>>>>

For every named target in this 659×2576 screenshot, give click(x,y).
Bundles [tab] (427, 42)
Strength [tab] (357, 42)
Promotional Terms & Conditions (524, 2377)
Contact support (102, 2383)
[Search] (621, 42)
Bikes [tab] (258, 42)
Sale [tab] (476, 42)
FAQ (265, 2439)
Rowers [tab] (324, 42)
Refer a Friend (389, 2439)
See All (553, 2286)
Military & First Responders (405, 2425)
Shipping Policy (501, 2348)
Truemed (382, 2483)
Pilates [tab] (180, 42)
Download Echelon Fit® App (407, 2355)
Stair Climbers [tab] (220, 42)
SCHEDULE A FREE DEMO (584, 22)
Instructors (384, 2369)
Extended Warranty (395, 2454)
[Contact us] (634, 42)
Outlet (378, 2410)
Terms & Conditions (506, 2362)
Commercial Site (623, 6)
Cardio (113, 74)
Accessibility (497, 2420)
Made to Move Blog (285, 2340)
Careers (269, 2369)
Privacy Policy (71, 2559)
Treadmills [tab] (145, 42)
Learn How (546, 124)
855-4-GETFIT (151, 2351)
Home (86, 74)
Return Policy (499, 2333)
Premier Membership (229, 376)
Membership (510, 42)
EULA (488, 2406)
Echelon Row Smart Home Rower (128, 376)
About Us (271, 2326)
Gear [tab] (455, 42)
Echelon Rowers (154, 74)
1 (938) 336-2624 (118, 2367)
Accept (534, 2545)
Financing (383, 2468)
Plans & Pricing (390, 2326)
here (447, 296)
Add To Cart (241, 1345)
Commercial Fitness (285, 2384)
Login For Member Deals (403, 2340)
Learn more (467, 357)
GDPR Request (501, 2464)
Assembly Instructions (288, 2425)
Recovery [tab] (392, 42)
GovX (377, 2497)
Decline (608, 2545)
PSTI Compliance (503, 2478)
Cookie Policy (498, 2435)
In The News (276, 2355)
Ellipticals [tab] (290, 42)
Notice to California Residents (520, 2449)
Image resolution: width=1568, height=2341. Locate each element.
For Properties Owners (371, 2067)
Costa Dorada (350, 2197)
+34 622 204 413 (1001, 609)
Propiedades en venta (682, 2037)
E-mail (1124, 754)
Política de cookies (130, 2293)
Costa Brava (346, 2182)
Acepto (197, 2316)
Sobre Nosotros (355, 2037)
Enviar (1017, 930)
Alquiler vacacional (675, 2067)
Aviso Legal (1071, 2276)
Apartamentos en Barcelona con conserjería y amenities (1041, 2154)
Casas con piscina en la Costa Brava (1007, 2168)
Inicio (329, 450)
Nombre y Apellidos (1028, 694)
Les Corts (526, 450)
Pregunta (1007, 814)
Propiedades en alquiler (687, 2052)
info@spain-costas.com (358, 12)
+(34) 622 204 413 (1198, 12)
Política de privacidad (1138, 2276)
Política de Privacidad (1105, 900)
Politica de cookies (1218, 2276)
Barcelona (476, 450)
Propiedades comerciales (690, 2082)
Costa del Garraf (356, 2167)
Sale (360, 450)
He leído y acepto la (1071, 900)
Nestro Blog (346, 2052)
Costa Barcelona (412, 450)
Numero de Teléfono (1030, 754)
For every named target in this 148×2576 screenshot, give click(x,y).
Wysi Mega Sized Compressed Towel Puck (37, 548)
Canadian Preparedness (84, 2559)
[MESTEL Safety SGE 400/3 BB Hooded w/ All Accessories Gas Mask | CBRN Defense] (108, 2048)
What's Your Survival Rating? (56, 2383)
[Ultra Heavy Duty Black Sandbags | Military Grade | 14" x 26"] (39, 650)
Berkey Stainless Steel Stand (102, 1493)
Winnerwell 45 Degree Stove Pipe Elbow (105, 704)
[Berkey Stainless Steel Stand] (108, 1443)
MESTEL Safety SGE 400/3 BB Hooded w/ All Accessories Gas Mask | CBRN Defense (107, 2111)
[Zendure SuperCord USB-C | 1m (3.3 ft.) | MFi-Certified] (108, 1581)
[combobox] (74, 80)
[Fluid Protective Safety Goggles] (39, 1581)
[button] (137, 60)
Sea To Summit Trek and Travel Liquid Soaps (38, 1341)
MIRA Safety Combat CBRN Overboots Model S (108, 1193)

<<<<

▸ Instructions to follow:
Wherever a line holds the word "screenshot", copy that line out of the entries above.

▸ Solution for this exercise:
For every named target in this 659×2576 screenshot, give click(x,y).
For every named target in this 148×2576 screenshot, give click(x,y).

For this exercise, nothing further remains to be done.